A report from the Cloud Legal Project at the Centre for Commercial Law Studies at Queen Mary, University of London, has forecast that the era of uniform, one-size-fits-all cloud computing contracts is at an end, according to an article from RedOrbit.com.

The report, "Negotiating Cloud Contracts – Looking at Clouds from Both Sides," identifies the six types of cloud contract terms most negotiated as provider liability, service level agreements, data protection and security, termination rights and lock-in/exit, unilateral amendments to service features and intellectual property rights. 

The researchers identified a need for service packages when it comes to negotiating cloud contracts, noting that many one-size-fits-all terms are actually non-compliant, invalid or unenforceable in certain countries, the article says.

“To remain competitive, providers may have to be more aware of user concerns, more flexible in negotiations, and more willing to demonstrate the security and robustness of their services,” says the Cloud Legal Project's lead academic, Professor Christopher Millard, in the article. “In the middle or low value markets, choice is still limited, and many contract terms are still inadequate or inappropriate for SME users’ needs, as they may lack the bargaining power to force contract changes.”

Cloud services and usage are still in their infancy, Millard commented, and contract terms, usage needs and service plans will develop over time. 
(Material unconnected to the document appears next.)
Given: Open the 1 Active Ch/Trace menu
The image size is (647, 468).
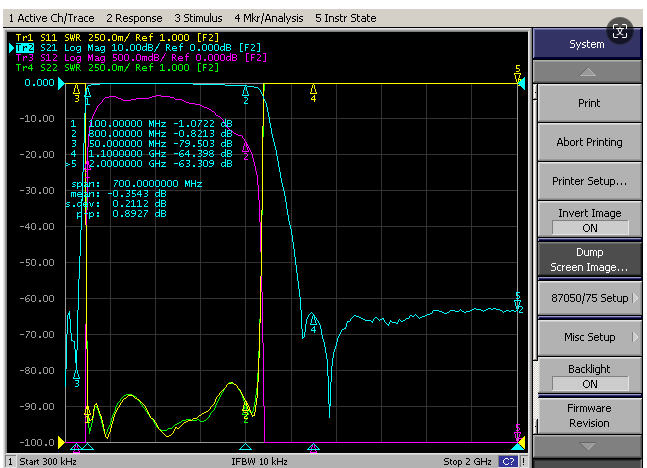Looking at the screenshot, I should pyautogui.click(x=52, y=18).
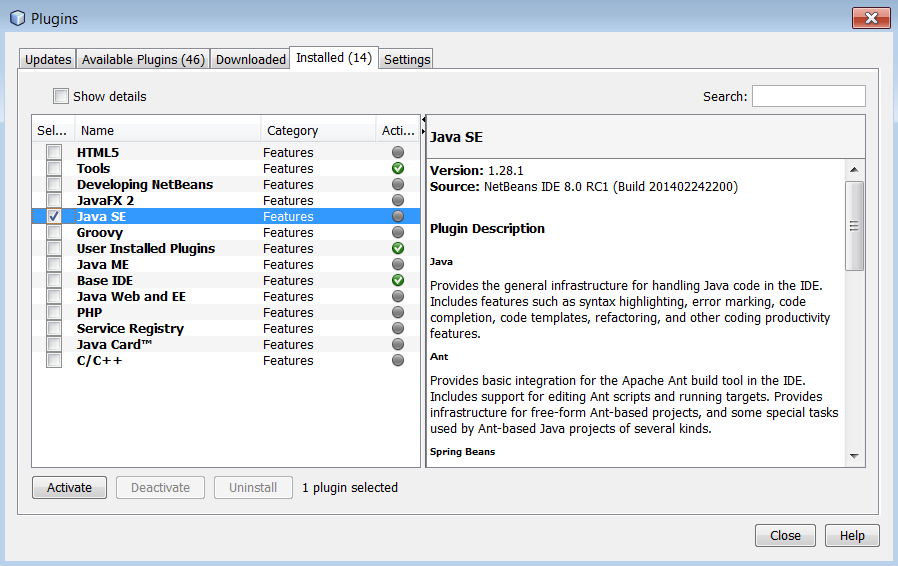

Developing varied cloud packages might dissatisfy users who are used to finding the cheapest services while requesting levels of contract terms and conditions, RedOrbit reports.

It’s as important for the users of cloud services to understand the issues as it is for providers. “Users may need to consider what functions should be migrated to cloud and on what basis, such as starting with pilots only, conducting risk assessments, and implementing internal controls,” the report states. For small businesses and enterprise companies, this means assigning these duties to an IT person or someone who can work with the company’s IT providers to implement procedures and best practices, says the RedOrbit article.